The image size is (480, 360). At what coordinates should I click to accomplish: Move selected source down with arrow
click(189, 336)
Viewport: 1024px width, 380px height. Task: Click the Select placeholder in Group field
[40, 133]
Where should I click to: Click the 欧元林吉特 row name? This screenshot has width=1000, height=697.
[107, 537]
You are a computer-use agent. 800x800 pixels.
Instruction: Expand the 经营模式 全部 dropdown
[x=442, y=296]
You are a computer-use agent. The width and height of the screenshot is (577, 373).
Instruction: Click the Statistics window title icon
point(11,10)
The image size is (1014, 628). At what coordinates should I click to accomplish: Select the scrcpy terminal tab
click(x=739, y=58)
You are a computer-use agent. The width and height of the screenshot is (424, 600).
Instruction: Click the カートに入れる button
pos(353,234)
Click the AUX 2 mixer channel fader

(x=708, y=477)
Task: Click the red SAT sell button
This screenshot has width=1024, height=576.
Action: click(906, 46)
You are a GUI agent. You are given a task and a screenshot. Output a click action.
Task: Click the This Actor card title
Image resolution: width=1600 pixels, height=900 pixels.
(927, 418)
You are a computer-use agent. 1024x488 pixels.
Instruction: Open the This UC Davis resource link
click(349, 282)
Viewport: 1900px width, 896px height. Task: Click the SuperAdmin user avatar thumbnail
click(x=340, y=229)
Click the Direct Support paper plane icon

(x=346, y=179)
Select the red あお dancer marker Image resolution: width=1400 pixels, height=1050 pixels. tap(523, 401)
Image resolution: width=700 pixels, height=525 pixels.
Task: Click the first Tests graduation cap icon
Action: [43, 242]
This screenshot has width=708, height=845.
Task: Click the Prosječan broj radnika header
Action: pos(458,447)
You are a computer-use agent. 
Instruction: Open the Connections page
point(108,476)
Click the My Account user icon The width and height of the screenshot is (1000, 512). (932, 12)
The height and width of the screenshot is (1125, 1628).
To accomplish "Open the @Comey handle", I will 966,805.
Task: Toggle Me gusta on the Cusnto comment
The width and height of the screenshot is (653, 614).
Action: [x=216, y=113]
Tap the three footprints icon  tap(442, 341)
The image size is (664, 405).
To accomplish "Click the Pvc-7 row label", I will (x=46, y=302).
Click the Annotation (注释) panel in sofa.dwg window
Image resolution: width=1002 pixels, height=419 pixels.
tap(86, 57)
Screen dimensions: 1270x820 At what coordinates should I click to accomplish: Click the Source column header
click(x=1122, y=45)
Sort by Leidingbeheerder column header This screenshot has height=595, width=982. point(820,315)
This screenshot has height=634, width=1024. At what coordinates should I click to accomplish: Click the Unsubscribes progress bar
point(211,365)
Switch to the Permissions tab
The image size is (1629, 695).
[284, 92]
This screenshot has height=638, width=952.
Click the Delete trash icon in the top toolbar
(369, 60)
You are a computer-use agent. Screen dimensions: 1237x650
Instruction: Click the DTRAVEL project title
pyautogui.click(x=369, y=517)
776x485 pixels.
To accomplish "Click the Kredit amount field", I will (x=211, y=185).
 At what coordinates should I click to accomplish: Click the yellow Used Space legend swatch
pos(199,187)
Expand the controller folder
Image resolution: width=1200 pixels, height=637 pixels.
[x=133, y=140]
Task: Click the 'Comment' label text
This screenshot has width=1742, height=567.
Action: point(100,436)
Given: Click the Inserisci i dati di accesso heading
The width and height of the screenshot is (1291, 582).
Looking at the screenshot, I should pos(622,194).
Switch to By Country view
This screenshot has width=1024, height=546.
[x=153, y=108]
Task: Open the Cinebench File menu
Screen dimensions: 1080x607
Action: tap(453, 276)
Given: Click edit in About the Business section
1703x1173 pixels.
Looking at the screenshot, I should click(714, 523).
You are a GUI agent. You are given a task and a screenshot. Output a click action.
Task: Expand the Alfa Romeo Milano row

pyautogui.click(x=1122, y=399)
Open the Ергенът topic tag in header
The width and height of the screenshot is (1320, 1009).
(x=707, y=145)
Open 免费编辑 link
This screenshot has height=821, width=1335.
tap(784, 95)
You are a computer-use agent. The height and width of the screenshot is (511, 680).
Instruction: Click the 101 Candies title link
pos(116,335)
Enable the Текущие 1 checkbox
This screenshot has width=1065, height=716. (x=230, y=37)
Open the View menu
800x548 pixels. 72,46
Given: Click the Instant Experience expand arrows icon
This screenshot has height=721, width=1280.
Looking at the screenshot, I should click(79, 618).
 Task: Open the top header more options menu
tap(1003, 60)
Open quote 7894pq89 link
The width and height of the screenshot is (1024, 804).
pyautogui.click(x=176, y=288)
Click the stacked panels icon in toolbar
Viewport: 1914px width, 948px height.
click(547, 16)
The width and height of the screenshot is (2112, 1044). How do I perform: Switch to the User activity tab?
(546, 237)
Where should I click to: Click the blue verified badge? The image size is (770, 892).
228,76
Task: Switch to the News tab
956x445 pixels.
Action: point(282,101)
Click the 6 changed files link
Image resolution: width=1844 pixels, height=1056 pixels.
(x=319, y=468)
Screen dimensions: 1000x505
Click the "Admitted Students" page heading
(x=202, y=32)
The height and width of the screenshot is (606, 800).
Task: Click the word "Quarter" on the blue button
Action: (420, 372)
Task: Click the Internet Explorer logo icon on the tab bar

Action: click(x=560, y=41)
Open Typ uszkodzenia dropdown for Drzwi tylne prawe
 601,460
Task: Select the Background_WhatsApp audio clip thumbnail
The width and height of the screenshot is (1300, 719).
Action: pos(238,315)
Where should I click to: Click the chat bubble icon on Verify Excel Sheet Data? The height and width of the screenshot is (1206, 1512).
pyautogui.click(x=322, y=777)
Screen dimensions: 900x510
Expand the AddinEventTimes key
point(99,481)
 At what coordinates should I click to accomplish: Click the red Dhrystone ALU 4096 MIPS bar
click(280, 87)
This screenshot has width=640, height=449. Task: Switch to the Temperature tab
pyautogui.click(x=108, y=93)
####
-- The task --
Your response should consist of the listing, reproduced exactly.

-- Solution to the problem --
The image size is (480, 360). At what coordinates should I click to accomplish: Move selected source down with arrow
click(189, 336)
Viewport: 1024px width, 380px height. Task: Click the Select placeholder in Group field
[40, 133]
Where should I click to: Click the 欧元林吉特 row name? This screenshot has width=1000, height=697.
[107, 537]
You are a computer-use agent. 800x800 pixels.
Instruction: Expand the 经营模式 全部 dropdown
[x=442, y=296]
You are a computer-use agent. The width and height of the screenshot is (577, 373).
Instruction: Click the Statistics window title icon
point(11,10)
The image size is (1014, 628). At what coordinates should I click to accomplish: Select the scrcpy terminal tab
click(x=739, y=58)
You are a computer-use agent. The width and height of the screenshot is (424, 600).
Instruction: Click the カートに入れる button
pos(353,234)
Click the AUX 2 mixer channel fader

(x=708, y=477)
Task: Click the red SAT sell button
This screenshot has width=1024, height=576.
Action: click(906, 46)
You are a GUI agent. You are given a task and a screenshot. Output a click action.
Task: Click the This Actor card title
Image resolution: width=1600 pixels, height=900 pixels.
(927, 418)
You are a computer-use agent. 1024x488 pixels.
Instruction: Open the This UC Davis resource link
click(349, 282)
Viewport: 1900px width, 896px height. Task: Click the SuperAdmin user avatar thumbnail
click(x=340, y=229)
Click the Direct Support paper plane icon

(x=346, y=179)
Select the red あお dancer marker Image resolution: width=1400 pixels, height=1050 pixels. tap(523, 401)
Image resolution: width=700 pixels, height=525 pixels.
Task: Click the first Tests graduation cap icon
Action: [43, 242]
This screenshot has width=708, height=845.
Task: Click the Prosječan broj radnika header
Action: pos(458,447)
You are a computer-use agent. 
Instruction: Open the Connections page
point(108,476)
Click the My Account user icon The width and height of the screenshot is (1000, 512). (932, 12)
The height and width of the screenshot is (1125, 1628).
To accomplish "Open the @Comey handle", I will 966,805.
Task: Toggle Me gusta on the Cusnto comment
The width and height of the screenshot is (653, 614).
Action: [x=216, y=113]
Tap the three footprints icon  tap(442, 341)
The image size is (664, 405).
To accomplish "Click the Pvc-7 row label", I will (x=46, y=302).
Click the Annotation (注释) panel in sofa.dwg window
Image resolution: width=1002 pixels, height=419 pixels.
tap(86, 57)
Screen dimensions: 1270x820 At what coordinates should I click to accomplish: Click the Source column header
click(x=1122, y=45)
Sort by Leidingbeheerder column header This screenshot has height=595, width=982. point(820,315)
This screenshot has height=634, width=1024. At what coordinates should I click to accomplish: Click the Unsubscribes progress bar
point(211,365)
Switch to the Permissions tab
The image size is (1629, 695).
[284, 92]
This screenshot has height=638, width=952.
Click the Delete trash icon in the top toolbar
(369, 60)
You are a computer-use agent. Screen dimensions: 1237x650
Instruction: Click the DTRAVEL project title
pyautogui.click(x=369, y=517)
776x485 pixels.
To accomplish "Click the Kredit amount field", I will (x=211, y=185).
 At what coordinates should I click to accomplish: Click the yellow Used Space legend swatch
pos(199,187)
Expand the controller folder
Image resolution: width=1200 pixels, height=637 pixels.
[x=133, y=140]
Task: Click the 'Comment' label text
This screenshot has width=1742, height=567.
Action: point(100,436)
Given: Click the Inserisci i dati di accesso heading
The width and height of the screenshot is (1291, 582).
Looking at the screenshot, I should pos(622,194).
Switch to By Country view
This screenshot has width=1024, height=546.
[x=153, y=108]
Task: Open the Cinebench File menu
Screen dimensions: 1080x607
Action: tap(453, 276)
Given: Click edit in About the Business section
1703x1173 pixels.
Looking at the screenshot, I should click(714, 523).
You are a GUI agent. You are given a task and a screenshot. Output a click action.
Task: Expand the Alfa Romeo Milano row

pyautogui.click(x=1122, y=399)
Open the Ергенът topic tag in header
The width and height of the screenshot is (1320, 1009).
(x=707, y=145)
Open 免费编辑 link
This screenshot has height=821, width=1335.
tap(784, 95)
You are a computer-use agent. The height and width of the screenshot is (511, 680).
Instruction: Click the 101 Candies title link
pos(116,335)
Enable the Текущие 1 checkbox
This screenshot has width=1065, height=716. (x=230, y=37)
Open the View menu
800x548 pixels. 72,46
Given: Click the Instant Experience expand arrows icon
This screenshot has height=721, width=1280.
Looking at the screenshot, I should click(79, 618).
 Task: Open the top header more options menu
tap(1003, 60)
Open quote 7894pq89 link
The width and height of the screenshot is (1024, 804).
pyautogui.click(x=176, y=288)
Click the stacked panels icon in toolbar
Viewport: 1914px width, 948px height.
click(547, 16)
The width and height of the screenshot is (2112, 1044). How do I perform: Switch to the User activity tab?
(546, 237)
Where should I click to: Click the blue verified badge? The image size is (770, 892).
228,76
Task: Switch to the News tab
956x445 pixels.
Action: point(282,101)
Click the 6 changed files link
Image resolution: width=1844 pixels, height=1056 pixels.
(x=319, y=468)
Screen dimensions: 1000x505
Click the "Admitted Students" page heading
(x=202, y=32)
The height and width of the screenshot is (606, 800).
Task: Click the word "Quarter" on the blue button
Action: (420, 372)
Task: Click the Internet Explorer logo icon on the tab bar

Action: click(x=560, y=41)
Open Typ uszkodzenia dropdown for Drzwi tylne prawe
 601,460
Task: Select the Background_WhatsApp audio clip thumbnail
The width and height of the screenshot is (1300, 719).
Action: pos(238,315)
Where should I click to: Click the chat bubble icon on Verify Excel Sheet Data? The height and width of the screenshot is (1206, 1512).
pyautogui.click(x=322, y=777)
Screen dimensions: 900x510
Expand the AddinEventTimes key
point(99,481)
 At what coordinates should I click to accomplish: Click the red Dhrystone ALU 4096 MIPS bar
click(280, 87)
This screenshot has width=640, height=449. Task: Switch to the Temperature tab
pyautogui.click(x=108, y=93)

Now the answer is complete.